The Tor Project and security experts are concerned about the implications of the recent global law enforcement operation in which hundreds of hidden services running on the Tor anonymity network have been shut down. 

Last week, law enforcement authorities in the United States and Europe announced the arrests of 17 individuals suspected of being vendors and administrators on illegal online marketplaces that rely on the Tor network to keep the identity of their users and operators hidden. One of the arrested people is Blake Benthall, believed to be the operator of Silk Road 2.0, a black market bazaar for money laundering and drugs.

According to Europol, 410 Tor hidden services were taken down. In addition, $1 million in Bitcoins, and €180,000 ($224,000) in cash, dugs, silver and gold were seized as part of the campaign dubbed Operation Onymous.

Benthall was tracked down by authorities after agents infiltrated Silk Road 2.0 staff, but there are numerous unanswered questions regarding the methods used by law enforcement to locate the other targeted hidden services.
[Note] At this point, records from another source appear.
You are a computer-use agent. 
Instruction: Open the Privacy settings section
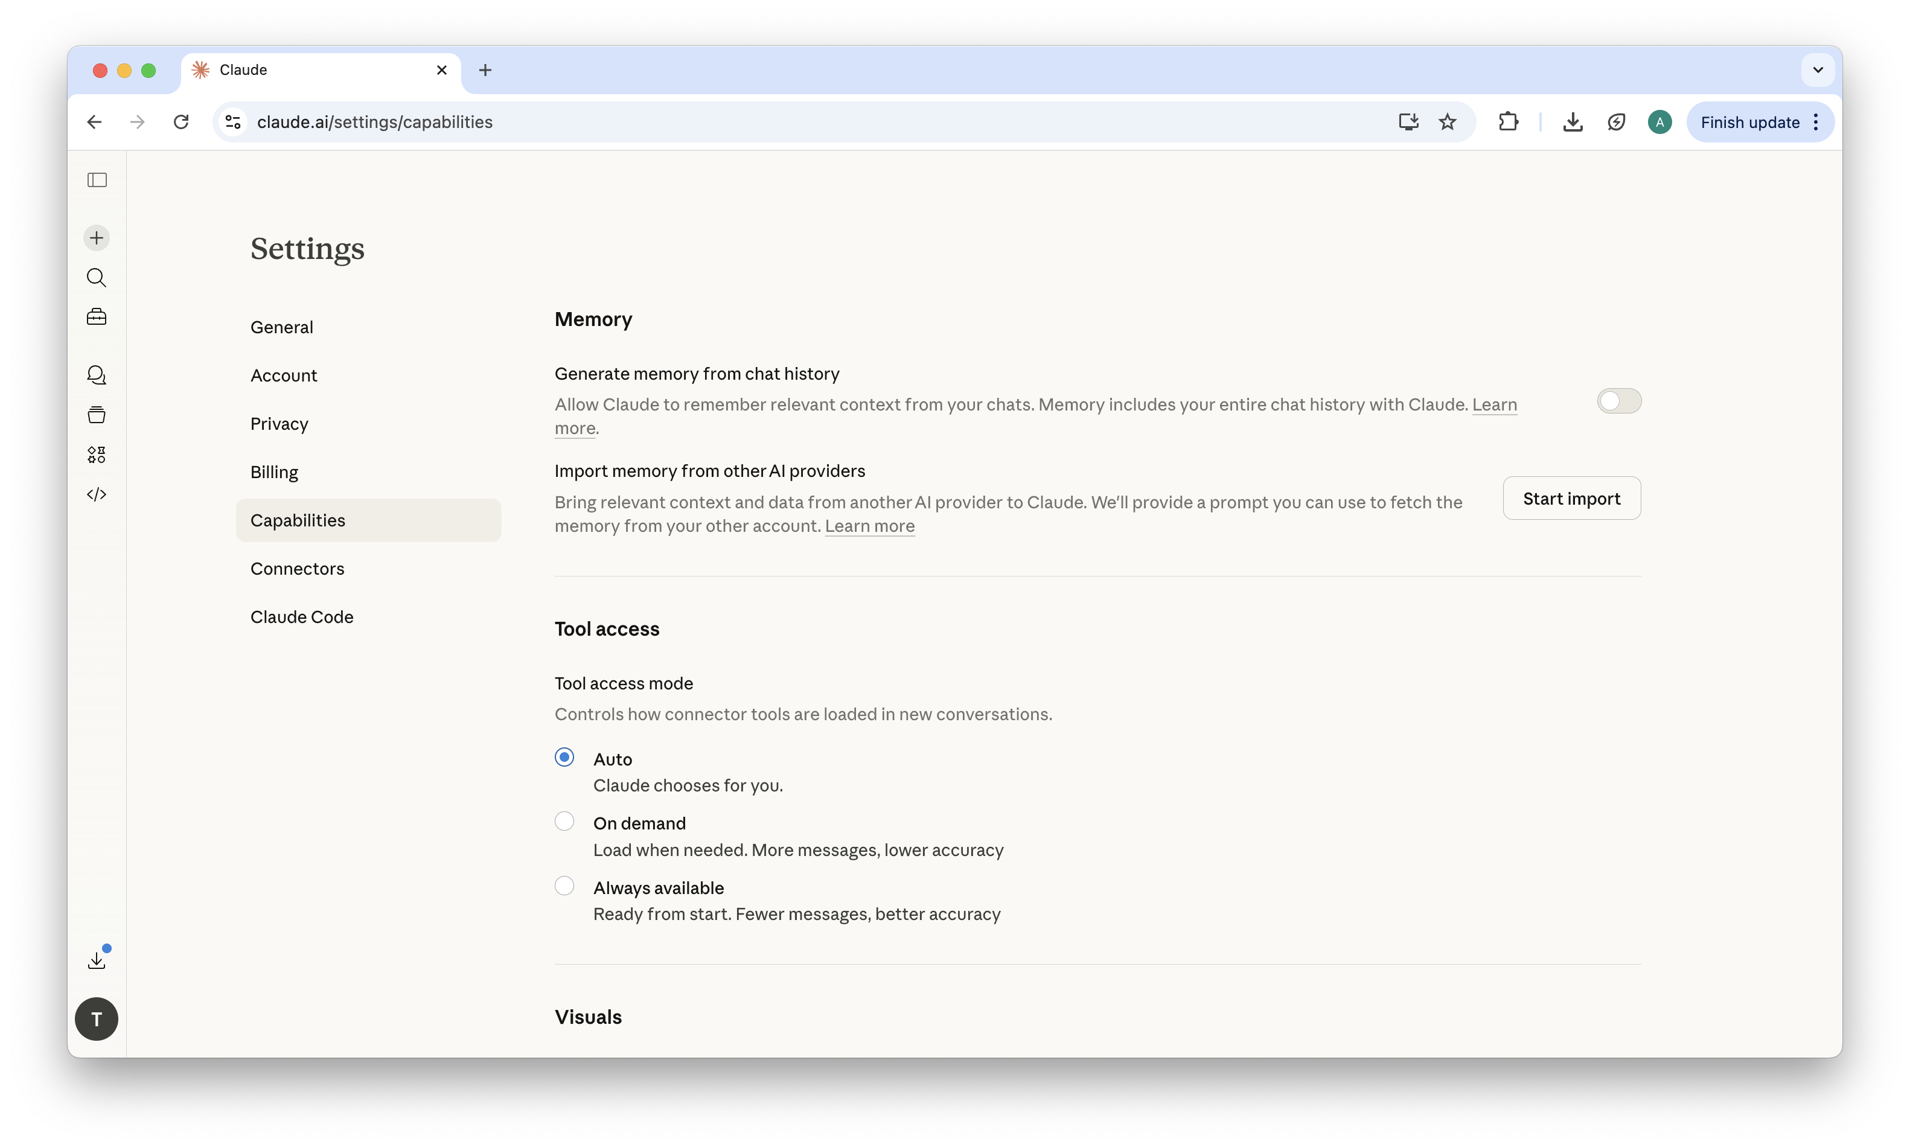pyautogui.click(x=279, y=424)
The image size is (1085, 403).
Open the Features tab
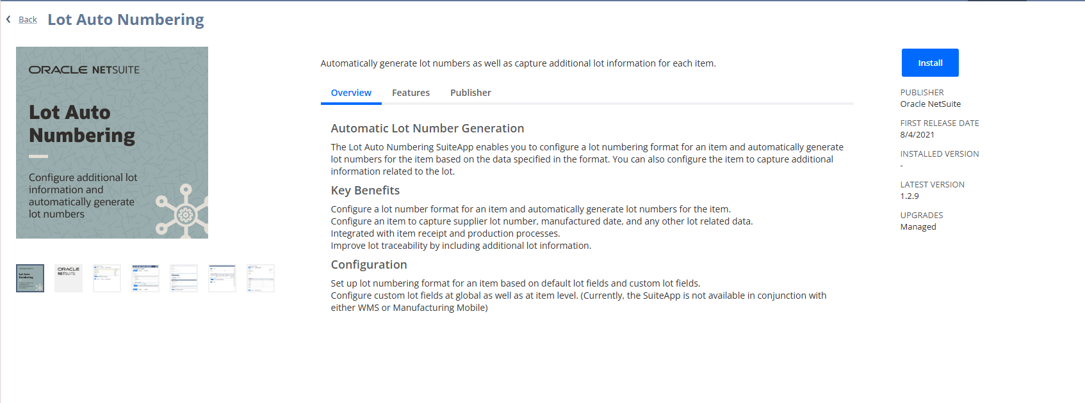(x=411, y=93)
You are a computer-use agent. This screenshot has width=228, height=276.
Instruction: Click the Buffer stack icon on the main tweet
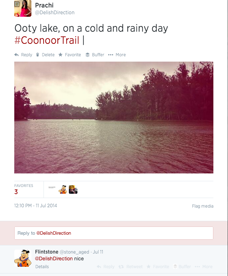click(x=87, y=55)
The operator of Doxbin, a site hosting personally identifiable information that was shut down as part of the Onymous campaign, reached out to the Tor Project in hopes that they can help him figure out what happened. Doxbin had been using German company Hetzner for hosting, but 129 of the seized hidden services had been hosted by a Bulgarian company, according to a statement from the Bulgarian State Agency for National Security.

Locating Tor hidden services

 In a blog post published on Sunday, the Tor Project said it had not been contacted either directly or indirectly by Europol or the other law enforcement agency involved in the operation.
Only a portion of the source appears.